Catholic bishops ‘shocked and disturbed’ by abortion ruling
Judge finds that current legislation in breach of European Convention on Human Rights
Mr
Justice Mark Horner largely upheld a case put by the Northern Ireland
Human Rights Commission seeking to liberalise abortion law in relation
to fatal foetal abnormality and sexual crime. Photograph: Getty Image
Northern Ireland’s Catholic bishops have declared themselves “profoundly shocked and disturbed” by words used by a Belfast High Court judge in a landmark abortion ruling.
Mr Justice Mark Horner largely upheld a case put by the Northern Ireland Human Rights Commission
seeking to liberalise abortion law in relation to fatal foetal
abnormality and sexual crime. However, his judgment seems likely to be
appealed by the North’s Attorney General.
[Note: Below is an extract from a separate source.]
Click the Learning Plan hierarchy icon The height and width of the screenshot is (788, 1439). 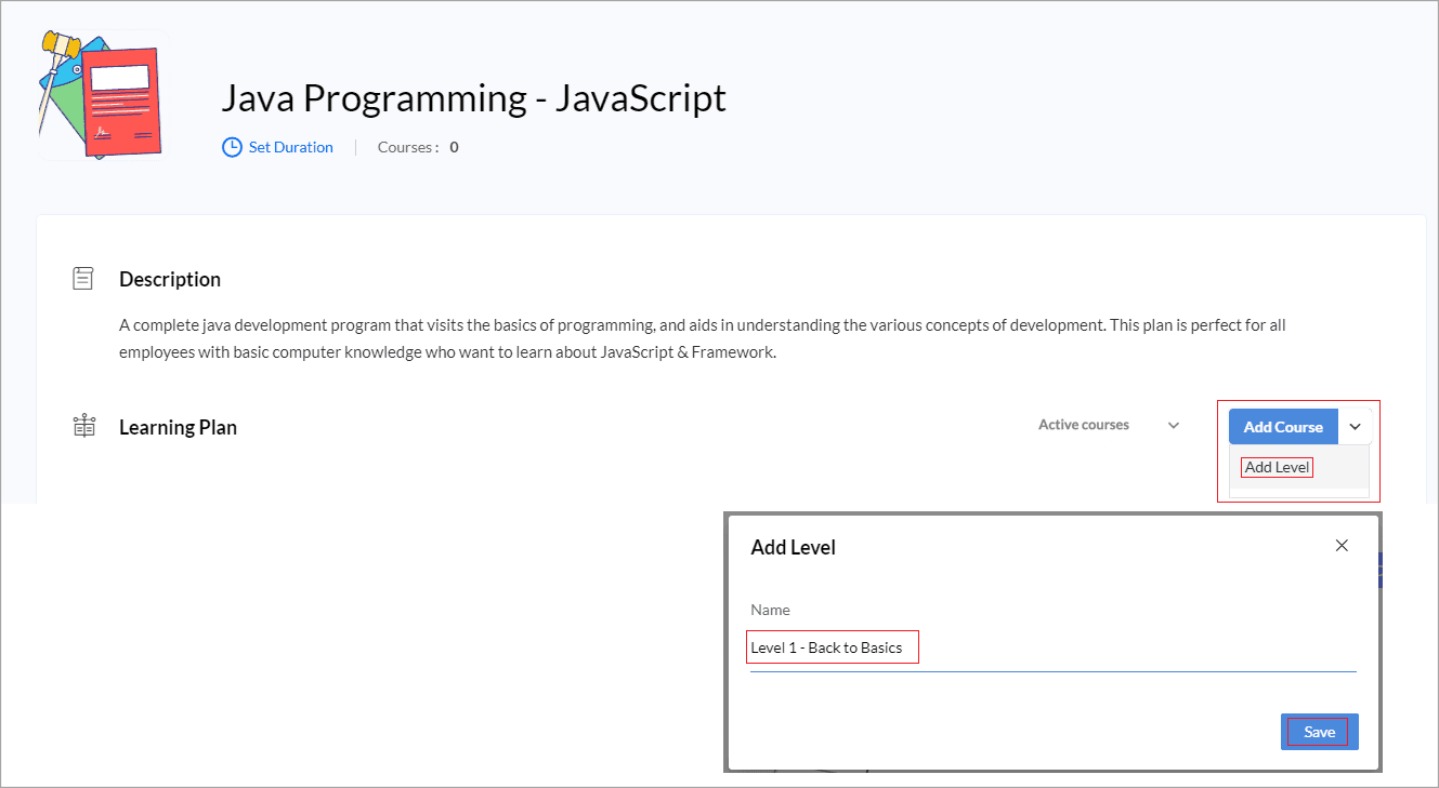point(84,427)
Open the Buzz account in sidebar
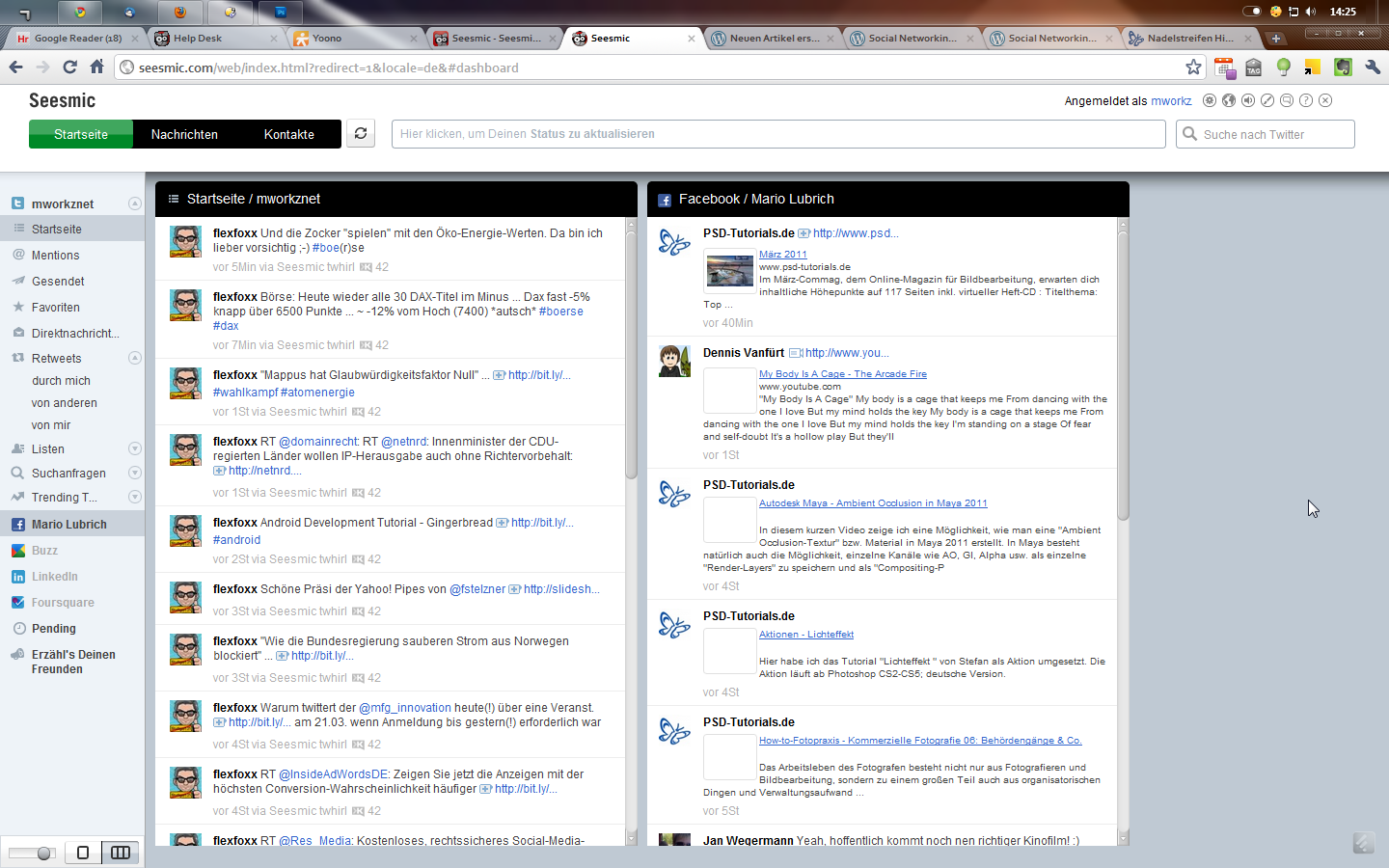 click(44, 551)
In relation to fatal foetal abnormality (FFA), the
judge said “there can be no doubt that the mother’s inability to access
an abortion in the circumstances where the doctor can be certain that
the foetus will be unable to live independently outside the womb
constitutes a gross interference with her personal autonomy”.
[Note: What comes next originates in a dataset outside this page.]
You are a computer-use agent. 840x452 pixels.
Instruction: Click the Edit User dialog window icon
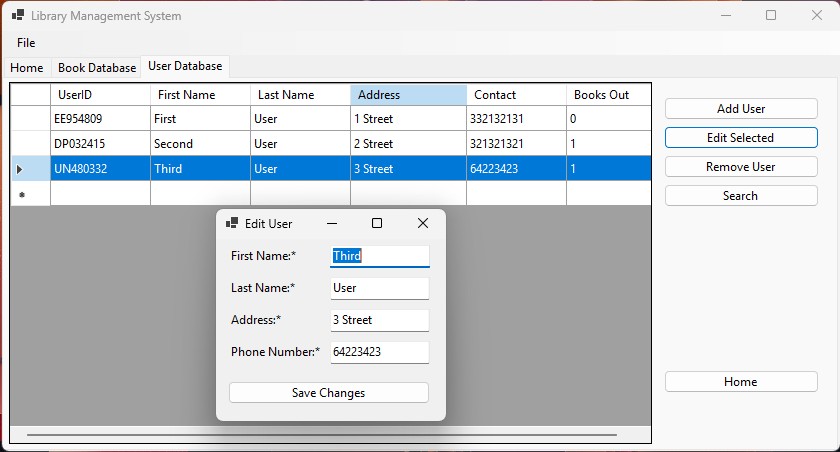(x=232, y=223)
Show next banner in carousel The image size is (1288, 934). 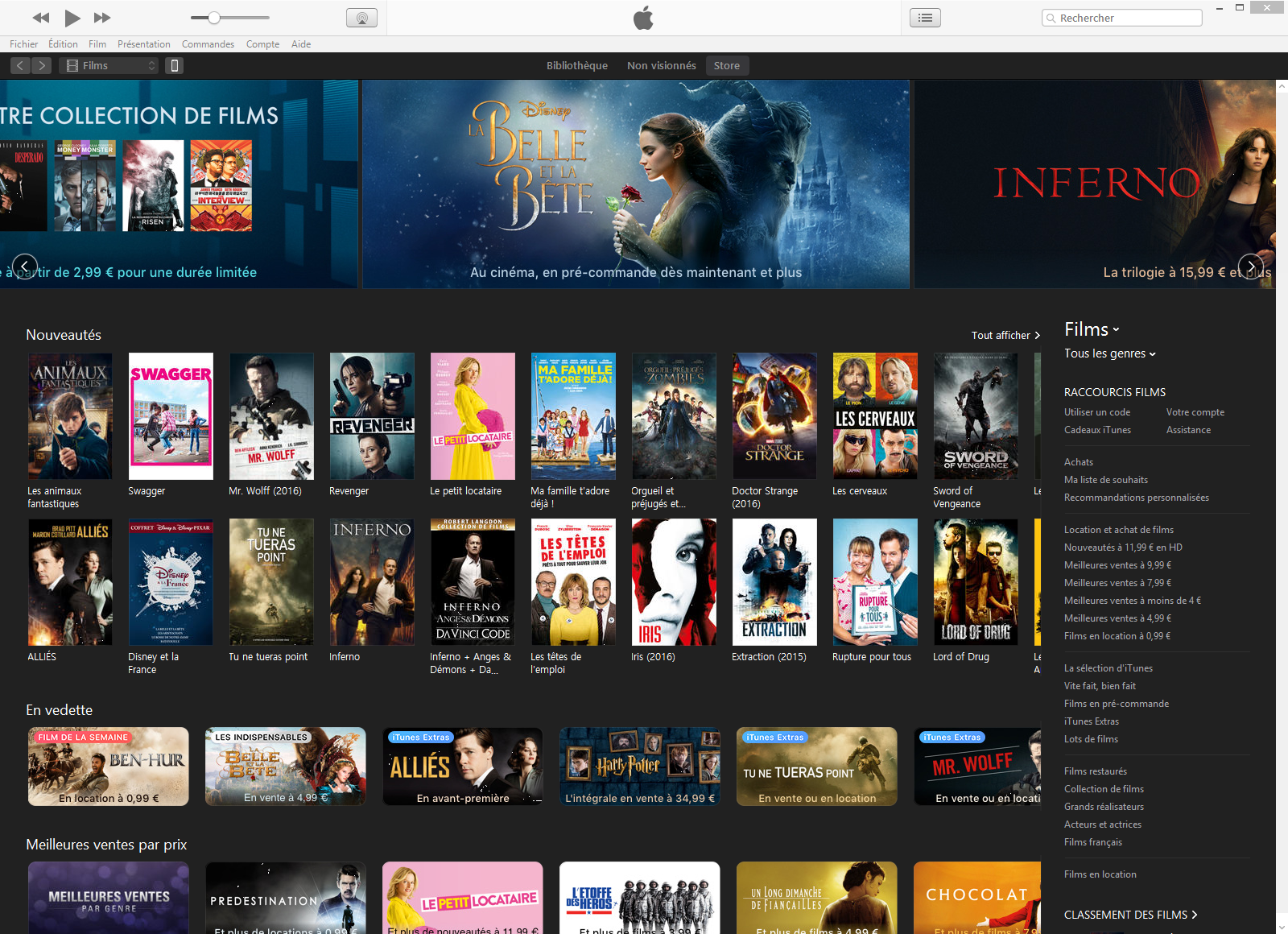(1250, 266)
“In the case of an FFA there is no life to protect .
. . When the foetus leaves the womb, it cannot survive independently.
It is doomed. There is nothing to weigh in the balance. There is no
human life to protect.”
‘Doomed’
The bishops said they were “profoundly shocked and
disturbed at the judge’s words that such children are ‘doomed’. The
judge compounds this by saying that there is no human life to protect.
“By any human and moral standard these children are
persons and our duty to respect and protect their right to life does
not change because of any court judgment.
“It is profoundly disquieting that the decision of
the High Court in Belfast has effectively weighed up one life against
another and said to our society that the life of some children is more
worthy of our protection, love and care than others.”
They said vulnerable and innocent children
suffering from a life limiting condition, and children conceived as a
result of sexual crime would no longer be afforded the protection of the
law to vindicate their inherent right to life.